Recently, a candidate approached me to help him find a new job. The company that he was currently working for was cutting back his responsibility level and his take-home pay was dwindling. The candidate, “Bob”, knew that the company was in bad financial health.
I liked Bob. Thought he was a great candidate to market. So, I worked on his resume, tweaking it to perfection. Coached him on interviewing. And once he was all polished and ready for presenting, I began marketing him to some hiring authorities. Got a hit! A client company was looking to hire and was very interested in Bob’s qualifications. My client was very thankful that I called them about Bob’s candidacy and the first interview was scheduled, lickety-split. After three interviews completed, Bob was given a super offer. How smooth was that? Wait. There’s more!!
Bob called me the next morning. He declined the offer. What the heck? You got it. DECLINED. And here is why:
The failing company that Bob felt strongly was going close operations any day, came back to Bob with a counter-offer. The offer was, in Bob’s words, “Too good to be true.” Tripled his salary, plus a cash bonus of $5k. Bob drank the Kool-aide and accepted the deal. When I asked Bob the most obvious question, “Where did they get all of this money to pay you that salary, not to mention the bonus?” He replied, “They re-worked some of the numbers and *snap* found they could pay me more.” The snap sound was my neck popping.

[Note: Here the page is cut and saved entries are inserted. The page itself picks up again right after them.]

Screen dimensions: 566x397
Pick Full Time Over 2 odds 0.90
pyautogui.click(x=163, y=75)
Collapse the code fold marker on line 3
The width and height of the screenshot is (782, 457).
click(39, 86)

Lesson learned: I should have prepared for this on day one. Alas, my failure to do so really cost my client a lot of time and effort. I am disappointed in myself, but ready to make it right with my client. Already I have sourced two candidates for the position Bob declined to accept. All better.
Here’s what I know: This is the last time I will make that mistake. Going forward, here is what I want you to know:
1). Before you resign from your current position, arm yourself with reality. Remind yourself of all the reasons why you were looking for a job in the first place. Lofty promises and cash thrown at you will never change the fact that the reason you were looking to change jobs still exists. And,
2). Your employer now sees you as a disloyal member of the team. You lost any at-a-boys collected with past achievements because you looked for a job on company time. You focused your time and energy on interviewing while being paid to work. Traitor! You are scum. And, more importantly
3). However long it takes your current boss to find your replacement is how ever long you have left at the company. That is a promise. You are no longer in control of your career destiny.

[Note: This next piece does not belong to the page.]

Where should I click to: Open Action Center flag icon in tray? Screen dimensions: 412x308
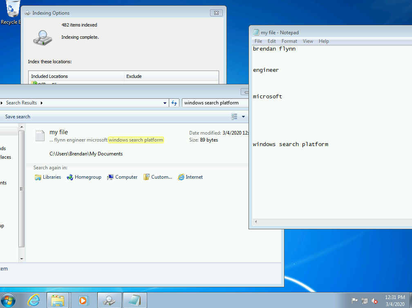tap(354, 301)
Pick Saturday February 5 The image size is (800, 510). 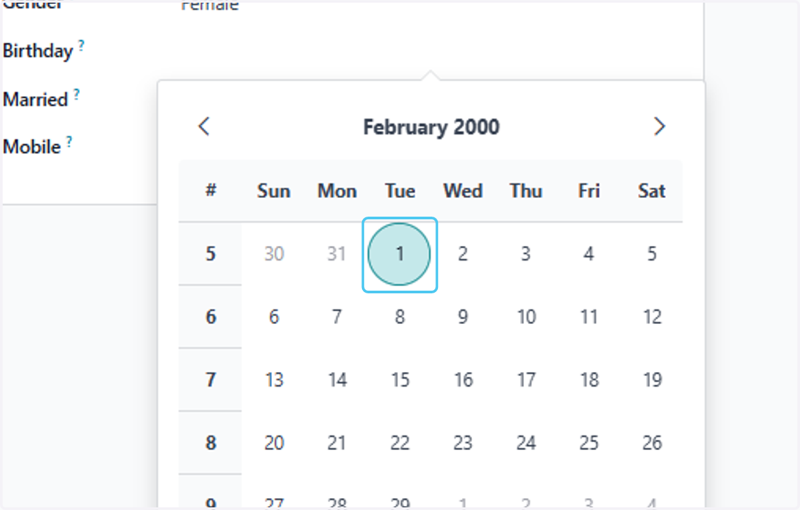pos(652,254)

Bottom line, counter-offers are 95% empty attempts to “band-aide” the situation. You are being bribed to stay. And by staying, you provide the company plenty of time to find your replacement. Trust me, they will use the time wisely and probably will find a BETTER you. Then you, dahling, will be summarily fired without that sweet two-week notice you were prepared to give.
If you are that concerned about taking the counter, ask yourself this, “Why didn’t you get that kinda cash/promise before looking for another job?”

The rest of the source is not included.